The generation that founded the state drained swamps, built roads, fought wars, buried friends, welcomed refugees, and somehow still found the energy to imagine a future that did not yet exist.

But they were not consumed by exhaustion.

Because exhaustion was outweighed by something else: purpose.

Today, for the first time in a long time, I worry that Israelis are losing something far more dangerous than military deterrence, political unity, or international support.

I worry that we are losing our ability to dream.

Not because we lack ambition.

Not because we lack talent.

And certainly not because we lack courage.

I worry because we have become trapped in an endless present.

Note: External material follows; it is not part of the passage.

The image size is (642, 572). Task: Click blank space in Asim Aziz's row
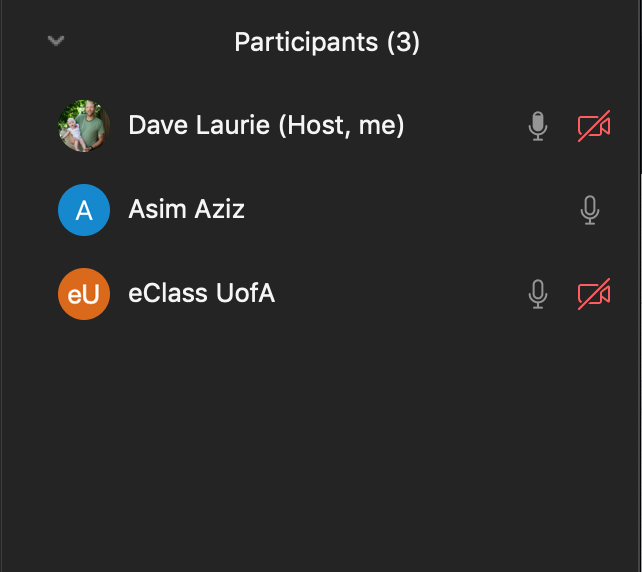pyautogui.click(x=409, y=210)
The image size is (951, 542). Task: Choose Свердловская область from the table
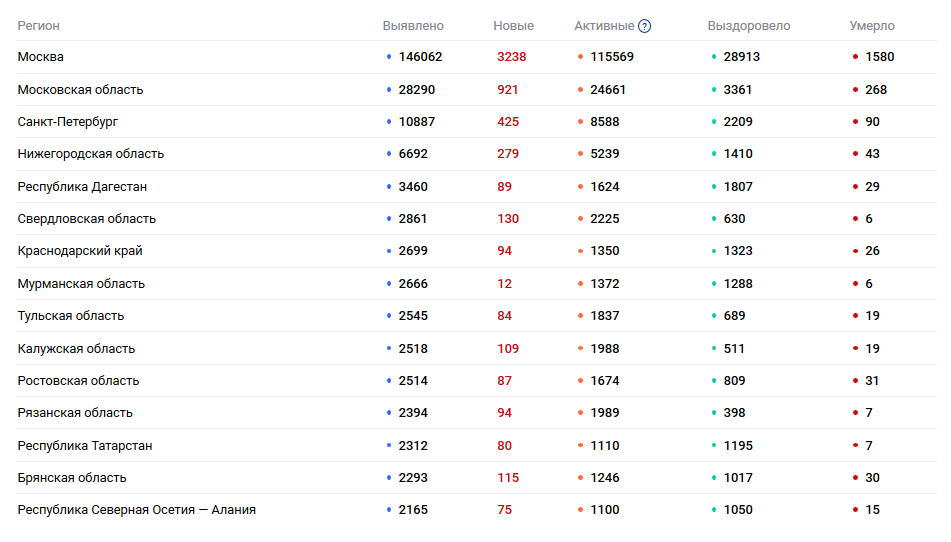point(87,219)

For nearly three years, Israelis have lived from crisis to crisis.

Political upheaval gave way to national trauma. National trauma gave way to war. War gave way to uncertainty. Uncertainty gave way to more war.

Every morning begins with alerts.

Every evening ends with analysis.

The names change. The headlines change. The battlefields change.

The emotional weight remains.

Somewhere in Gaza, hostages remain in captivity.

Somewhere in Lebanon, soldiers remain on deployment.

Somewhere in Israel, a family is setting an extra place at the table for someone who may never return.

The war has entered our homes, our conversations, our marriages, our businesses, our schools, and our minds.

Even those who have not worn a uniform during this war have carried it.

Business owners carry it.

University students carry it.

The burden is everywhere.

And beneath the debates about military strategy, ceasefires, politics, elections, judicial reform, diplomacy, and security lies a quieter reality:

Not the exhaustion of weakness.

The exhaustion of carrying too much for too long.

There is a difference.

Weakness breaks a society.

Exhaustion slowly narrows it.

A tired person stops........

© The Times of Israel (Blogs)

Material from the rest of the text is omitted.